Any species of reptile can be affected with fatty liver disease but it appears commonly in turtles and tortoises, large carnivorous lizards (monitors, tegus), and bearded dragons (Pogona vitticeps).
Your veterinarian will start by taking a thorough medical and husbandry history and give a physical examination. Because any disease that results in lack of appetite or metabolic problems, including toxins such as ivermectin in turtles and tortoises, can lead to a fatty liver your veterinarian may need to perform an number of diagnostic tests to find out the cause of the disease. Additionally, hepatic lipidosis must be differentiated from physiologically normal increases in liver fat associated with hibernation and reproduction. These tests may include:
- Blood work
o Acute inflammation or necrosis of the liver usually will result in a dramatic change in the blood cells that can be detected and may be able to diagnose a bacterial or parasitic reason for the liver disease.

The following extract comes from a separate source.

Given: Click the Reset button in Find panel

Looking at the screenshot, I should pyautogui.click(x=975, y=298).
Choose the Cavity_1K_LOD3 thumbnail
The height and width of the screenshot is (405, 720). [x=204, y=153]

o The liver can often be seen on X-rays and your veterinarian may be able to tell if the liver is larger or smaller than normal.
o It is often possible to detect changes in the liver that may suggest a reason for the liver disease that X-rays cannot detect.
- Specific liver tests
o Bile acids are often seen at much higher levels when there is liver disease.

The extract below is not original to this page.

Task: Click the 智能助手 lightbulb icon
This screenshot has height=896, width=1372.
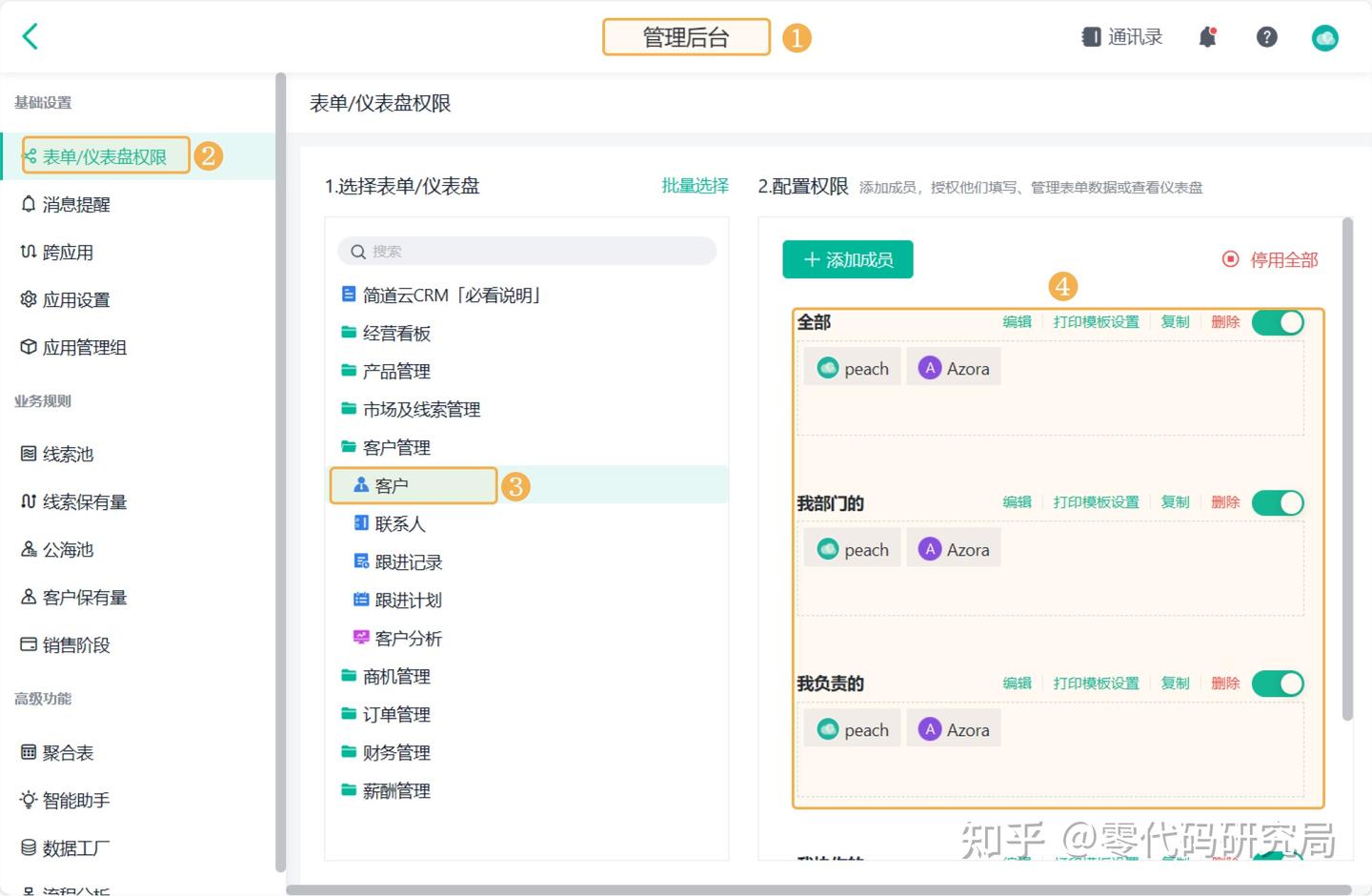Action: [x=29, y=800]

o Endoscopic evaluation of the liver to get samples for testing.
o MRI provides excellent soft tissue detail of the liver and may be indicated in some cases.
Because these reptiles are often dehydrated from being ill, your veterinarian may give fluids and nutritional support to stabilize them. In mild to moderate cases of hepatic lipidosis, oral fluids may adequate but in cases with more severe disease, reptiles often require intravenous (IV) or intraosseous (in the bone) administration. Based on the results of all these tests, your veterinarian may prescribe antibiotics for the treatment of the disease.

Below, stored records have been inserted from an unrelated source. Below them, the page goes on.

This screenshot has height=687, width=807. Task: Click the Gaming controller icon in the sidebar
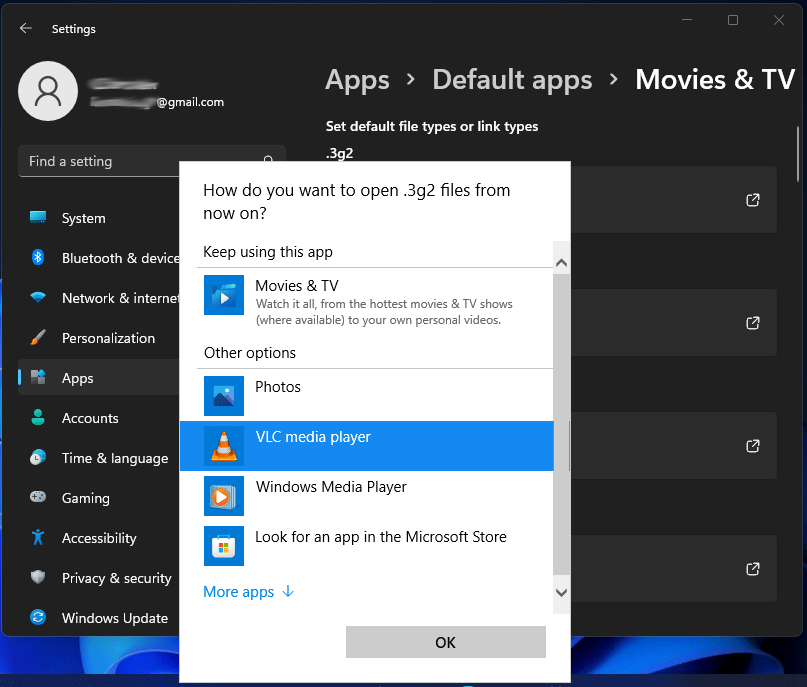(37, 498)
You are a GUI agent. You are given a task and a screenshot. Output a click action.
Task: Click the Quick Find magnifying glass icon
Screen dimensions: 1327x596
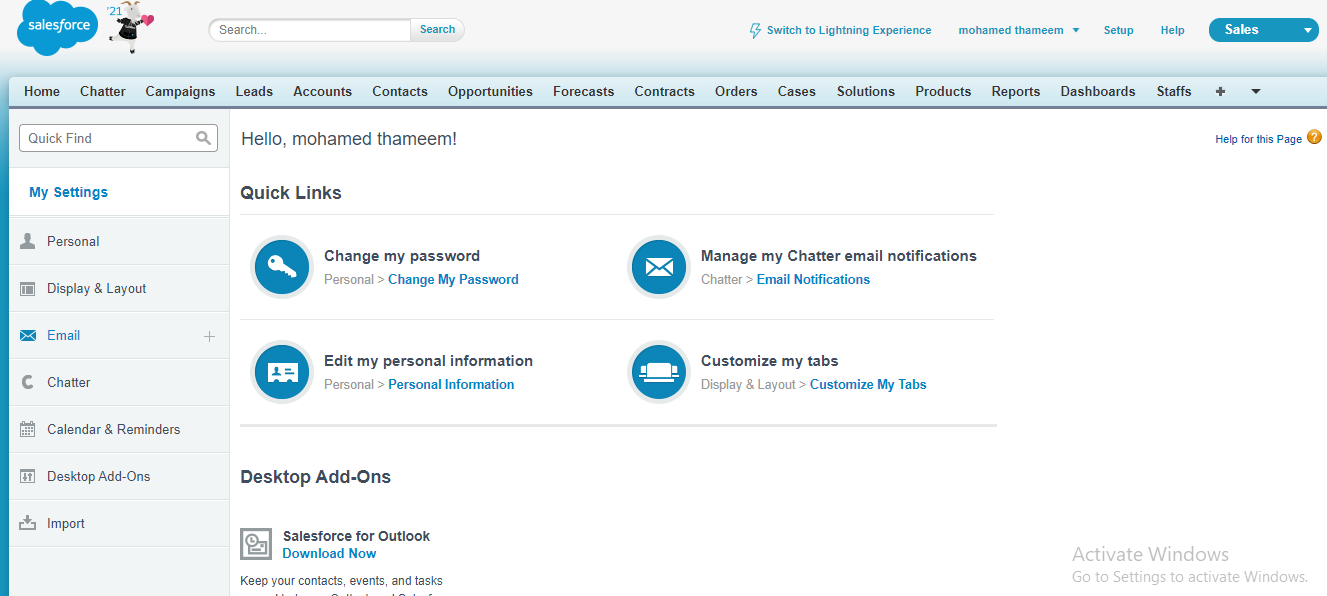204,137
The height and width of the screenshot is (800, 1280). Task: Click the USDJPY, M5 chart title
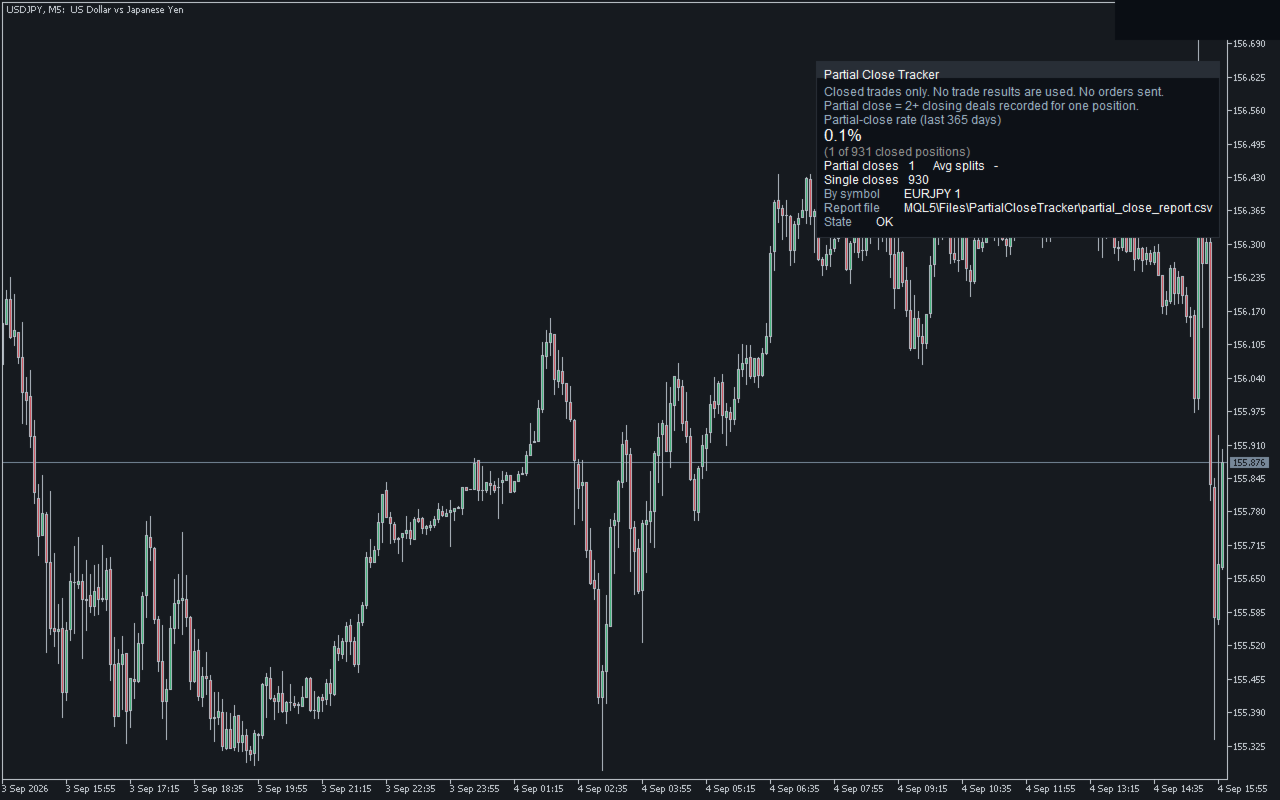[94, 9]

In chronic cases of hepatic lipidosis, it is important to understand that treatment may take months, if not years, to reverse. Therefore, means of providing long-term fluid and nutritional support may be needed; the importance of nutritional support cannot be overemphasized.
Your veterinarian will discuss the different ways to provide this fluid and nutritional support, which may include tub feeding or the placement of a feeding tube that take into account the patient’s energy and nutritional requirements as well as the patient’s natural dietary preferences (e.g., herbivorous, omnivorous, carnivorous).
It is critical that the suggestions by your veterinarian to modify and monitor weight and food intake be followed. Some things that your veterinarian may suggest are the repeat monitoring of the reptile’s liver enzymes and bile acids and performing serial liver ultrasound and endoscopic liver biopsies for histopathology at 3, 6, and 12 months to look at the progression of healing.
Appropriate husbandry is critical (temperature, diet, exercise) in preventing hepatic lipidosis; specifically, dietary requirements for the specific reptile species in question. Overfeeding is the single most important risk factor for developing hepatic lipidosis in reptiles, but especially in species that are prone to overeating and obesity (see above). Additionally, larger enclosures or the opportunity to exercise these is quite important.
Consider and discuss with your veterinarian spaying as a preventive procedure for conditions such as reproductive disease and hepatic lipidosis, especially in female lizards, turtles and tortoises.
Prognosis and Outcome
Unfortunately, the prognosis for severe chronic hepatic lipidosis is guarded to poor, but for acute cases given proper treatment, husbandry and dietary changes the prognosis is much better.